§ Exercise data:
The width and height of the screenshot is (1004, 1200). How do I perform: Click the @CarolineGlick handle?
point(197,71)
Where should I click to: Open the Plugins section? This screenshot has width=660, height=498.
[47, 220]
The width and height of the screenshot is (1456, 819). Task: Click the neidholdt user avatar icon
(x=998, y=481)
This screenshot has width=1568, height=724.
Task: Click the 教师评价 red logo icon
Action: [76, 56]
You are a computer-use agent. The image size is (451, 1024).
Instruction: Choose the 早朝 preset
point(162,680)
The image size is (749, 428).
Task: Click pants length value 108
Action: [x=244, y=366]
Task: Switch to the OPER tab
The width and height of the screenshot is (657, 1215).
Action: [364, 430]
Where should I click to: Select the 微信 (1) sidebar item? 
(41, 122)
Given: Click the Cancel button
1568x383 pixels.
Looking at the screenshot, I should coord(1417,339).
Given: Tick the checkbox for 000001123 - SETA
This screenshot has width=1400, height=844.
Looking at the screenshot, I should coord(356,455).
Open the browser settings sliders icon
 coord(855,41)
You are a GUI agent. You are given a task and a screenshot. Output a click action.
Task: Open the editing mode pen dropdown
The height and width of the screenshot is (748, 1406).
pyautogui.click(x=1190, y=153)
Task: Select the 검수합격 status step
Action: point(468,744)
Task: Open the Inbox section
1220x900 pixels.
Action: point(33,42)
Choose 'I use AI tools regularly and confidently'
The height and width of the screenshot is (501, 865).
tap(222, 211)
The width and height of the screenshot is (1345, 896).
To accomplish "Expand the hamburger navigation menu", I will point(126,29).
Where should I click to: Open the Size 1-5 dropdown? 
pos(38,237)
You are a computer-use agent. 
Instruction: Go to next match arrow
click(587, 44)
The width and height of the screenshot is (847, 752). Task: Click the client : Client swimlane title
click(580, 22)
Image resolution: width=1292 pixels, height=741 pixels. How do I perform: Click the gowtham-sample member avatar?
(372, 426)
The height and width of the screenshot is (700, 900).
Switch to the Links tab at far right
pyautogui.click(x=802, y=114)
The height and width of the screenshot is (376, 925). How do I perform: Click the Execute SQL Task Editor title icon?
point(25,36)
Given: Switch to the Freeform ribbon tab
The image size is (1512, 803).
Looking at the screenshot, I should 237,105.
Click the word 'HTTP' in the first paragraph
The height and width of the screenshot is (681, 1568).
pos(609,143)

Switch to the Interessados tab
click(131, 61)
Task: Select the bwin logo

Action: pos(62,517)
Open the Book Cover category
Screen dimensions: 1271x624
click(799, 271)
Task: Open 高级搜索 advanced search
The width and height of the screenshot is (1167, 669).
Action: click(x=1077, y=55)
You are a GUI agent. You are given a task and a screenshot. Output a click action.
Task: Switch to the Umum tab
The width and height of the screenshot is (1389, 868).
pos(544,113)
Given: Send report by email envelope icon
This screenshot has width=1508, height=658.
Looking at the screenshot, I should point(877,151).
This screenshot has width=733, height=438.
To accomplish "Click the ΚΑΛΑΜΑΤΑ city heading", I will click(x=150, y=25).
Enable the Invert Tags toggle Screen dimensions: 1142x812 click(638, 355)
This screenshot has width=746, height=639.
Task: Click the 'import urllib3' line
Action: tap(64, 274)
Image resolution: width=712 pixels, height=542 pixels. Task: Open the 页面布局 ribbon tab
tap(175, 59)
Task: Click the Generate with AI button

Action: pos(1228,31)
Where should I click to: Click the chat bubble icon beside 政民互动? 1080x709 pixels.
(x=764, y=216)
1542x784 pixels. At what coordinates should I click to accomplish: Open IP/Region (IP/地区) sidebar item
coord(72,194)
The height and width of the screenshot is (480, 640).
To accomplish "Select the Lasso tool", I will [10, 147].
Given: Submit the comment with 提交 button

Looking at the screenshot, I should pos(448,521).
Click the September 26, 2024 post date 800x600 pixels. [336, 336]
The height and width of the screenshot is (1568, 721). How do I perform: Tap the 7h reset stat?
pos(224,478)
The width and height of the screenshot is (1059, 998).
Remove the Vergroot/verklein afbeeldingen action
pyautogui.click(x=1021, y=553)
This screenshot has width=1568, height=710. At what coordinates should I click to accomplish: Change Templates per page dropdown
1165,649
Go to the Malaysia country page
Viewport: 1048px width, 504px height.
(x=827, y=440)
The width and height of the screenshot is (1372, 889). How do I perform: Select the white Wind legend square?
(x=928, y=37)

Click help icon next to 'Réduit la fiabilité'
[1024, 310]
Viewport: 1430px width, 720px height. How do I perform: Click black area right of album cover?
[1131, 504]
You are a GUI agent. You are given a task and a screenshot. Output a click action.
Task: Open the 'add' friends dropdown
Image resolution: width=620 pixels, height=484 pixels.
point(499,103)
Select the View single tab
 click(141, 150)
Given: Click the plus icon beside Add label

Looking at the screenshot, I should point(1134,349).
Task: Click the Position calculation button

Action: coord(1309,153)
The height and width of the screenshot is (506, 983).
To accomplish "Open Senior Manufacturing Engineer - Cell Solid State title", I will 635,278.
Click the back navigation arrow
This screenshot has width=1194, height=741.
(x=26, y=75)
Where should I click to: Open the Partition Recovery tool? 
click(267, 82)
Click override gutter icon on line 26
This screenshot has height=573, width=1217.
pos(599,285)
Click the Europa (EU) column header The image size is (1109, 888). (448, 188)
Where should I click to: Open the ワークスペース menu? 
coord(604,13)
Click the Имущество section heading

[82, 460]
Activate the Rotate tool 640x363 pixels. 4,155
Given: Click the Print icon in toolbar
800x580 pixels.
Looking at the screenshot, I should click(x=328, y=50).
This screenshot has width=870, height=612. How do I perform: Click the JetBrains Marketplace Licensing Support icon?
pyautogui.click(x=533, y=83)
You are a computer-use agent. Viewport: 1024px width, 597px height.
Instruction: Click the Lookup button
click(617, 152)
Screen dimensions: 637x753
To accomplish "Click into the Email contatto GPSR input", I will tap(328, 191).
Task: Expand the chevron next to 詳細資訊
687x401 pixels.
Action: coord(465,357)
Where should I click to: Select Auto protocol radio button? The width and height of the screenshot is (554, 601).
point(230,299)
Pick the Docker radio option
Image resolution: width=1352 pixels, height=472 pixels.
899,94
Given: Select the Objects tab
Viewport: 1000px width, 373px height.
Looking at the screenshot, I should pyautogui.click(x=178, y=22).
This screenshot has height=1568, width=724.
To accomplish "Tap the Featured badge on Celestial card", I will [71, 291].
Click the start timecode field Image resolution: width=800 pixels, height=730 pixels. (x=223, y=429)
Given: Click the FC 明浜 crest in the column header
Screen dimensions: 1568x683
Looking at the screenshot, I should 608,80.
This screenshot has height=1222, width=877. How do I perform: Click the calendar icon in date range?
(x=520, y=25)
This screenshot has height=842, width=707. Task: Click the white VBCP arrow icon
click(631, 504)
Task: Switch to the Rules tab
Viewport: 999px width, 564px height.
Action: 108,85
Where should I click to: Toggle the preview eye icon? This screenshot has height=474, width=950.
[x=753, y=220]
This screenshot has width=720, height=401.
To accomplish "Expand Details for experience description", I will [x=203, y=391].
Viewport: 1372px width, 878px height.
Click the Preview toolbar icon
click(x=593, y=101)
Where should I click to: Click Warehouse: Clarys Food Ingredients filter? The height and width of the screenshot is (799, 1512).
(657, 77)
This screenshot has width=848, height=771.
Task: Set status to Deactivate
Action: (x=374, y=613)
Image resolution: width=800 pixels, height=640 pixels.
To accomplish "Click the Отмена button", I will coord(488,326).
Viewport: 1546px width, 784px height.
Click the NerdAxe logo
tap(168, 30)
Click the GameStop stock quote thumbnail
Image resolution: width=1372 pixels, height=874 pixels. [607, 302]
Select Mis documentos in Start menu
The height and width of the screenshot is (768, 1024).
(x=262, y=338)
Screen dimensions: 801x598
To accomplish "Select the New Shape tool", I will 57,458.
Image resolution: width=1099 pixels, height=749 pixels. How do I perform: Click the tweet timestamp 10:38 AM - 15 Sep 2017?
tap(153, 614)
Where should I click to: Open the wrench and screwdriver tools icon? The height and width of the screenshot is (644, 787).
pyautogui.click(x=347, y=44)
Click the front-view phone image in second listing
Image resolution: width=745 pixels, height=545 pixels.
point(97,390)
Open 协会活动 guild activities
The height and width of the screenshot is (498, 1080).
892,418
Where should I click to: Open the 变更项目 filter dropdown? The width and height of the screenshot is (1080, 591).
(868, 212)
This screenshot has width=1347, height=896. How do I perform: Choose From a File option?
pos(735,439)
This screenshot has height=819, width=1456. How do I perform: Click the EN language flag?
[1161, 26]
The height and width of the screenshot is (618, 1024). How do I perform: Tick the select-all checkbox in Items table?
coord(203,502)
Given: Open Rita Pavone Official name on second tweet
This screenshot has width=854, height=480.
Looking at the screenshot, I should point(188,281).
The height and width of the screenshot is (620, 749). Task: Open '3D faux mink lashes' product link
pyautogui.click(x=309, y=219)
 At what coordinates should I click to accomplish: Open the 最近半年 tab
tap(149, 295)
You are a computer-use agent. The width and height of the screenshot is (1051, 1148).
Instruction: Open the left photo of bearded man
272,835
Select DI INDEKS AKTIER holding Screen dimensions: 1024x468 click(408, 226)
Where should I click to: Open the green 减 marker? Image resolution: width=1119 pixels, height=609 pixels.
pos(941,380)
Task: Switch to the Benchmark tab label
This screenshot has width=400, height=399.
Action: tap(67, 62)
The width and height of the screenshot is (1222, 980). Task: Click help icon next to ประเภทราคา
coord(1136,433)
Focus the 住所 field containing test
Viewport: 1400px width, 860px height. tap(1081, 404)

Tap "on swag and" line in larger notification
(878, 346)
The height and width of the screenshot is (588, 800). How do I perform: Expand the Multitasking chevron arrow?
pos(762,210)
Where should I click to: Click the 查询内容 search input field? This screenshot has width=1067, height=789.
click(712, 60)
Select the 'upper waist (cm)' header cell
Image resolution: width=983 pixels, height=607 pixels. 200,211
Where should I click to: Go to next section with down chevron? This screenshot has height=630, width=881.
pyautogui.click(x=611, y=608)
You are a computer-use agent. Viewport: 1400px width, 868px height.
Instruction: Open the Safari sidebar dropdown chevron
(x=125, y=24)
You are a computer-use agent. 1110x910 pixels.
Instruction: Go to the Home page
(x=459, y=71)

§ Exercise: In the listing above, locate the line containing "Task: Open the editing mode pen dropdown" and the line containing "The height and width of the screenshot is (700, 900).", then transcribe both and every line between them verbatim.

§ Reply to the exercise:
Task: Open the editing mode pen dropdown
The height and width of the screenshot is (748, 1406).
pyautogui.click(x=1190, y=153)
Task: Select the 검수합격 status step
Action: point(468,744)
Task: Open the Inbox section
1220x900 pixels.
Action: point(33,42)
Choose 'I use AI tools regularly and confidently'
The height and width of the screenshot is (501, 865).
tap(222, 211)
The width and height of the screenshot is (1345, 896).
To accomplish "Expand the hamburger navigation menu", I will point(126,29).
Where should I click to: Open the Size 1-5 dropdown? 
pos(38,237)
You are a computer-use agent. 
Instruction: Go to next match arrow
click(587, 44)
The width and height of the screenshot is (847, 752). Task: Click the client : Client swimlane title
click(580, 22)
Image resolution: width=1292 pixels, height=741 pixels. How do I perform: Click the gowtham-sample member avatar?
(372, 426)
The height and width of the screenshot is (700, 900).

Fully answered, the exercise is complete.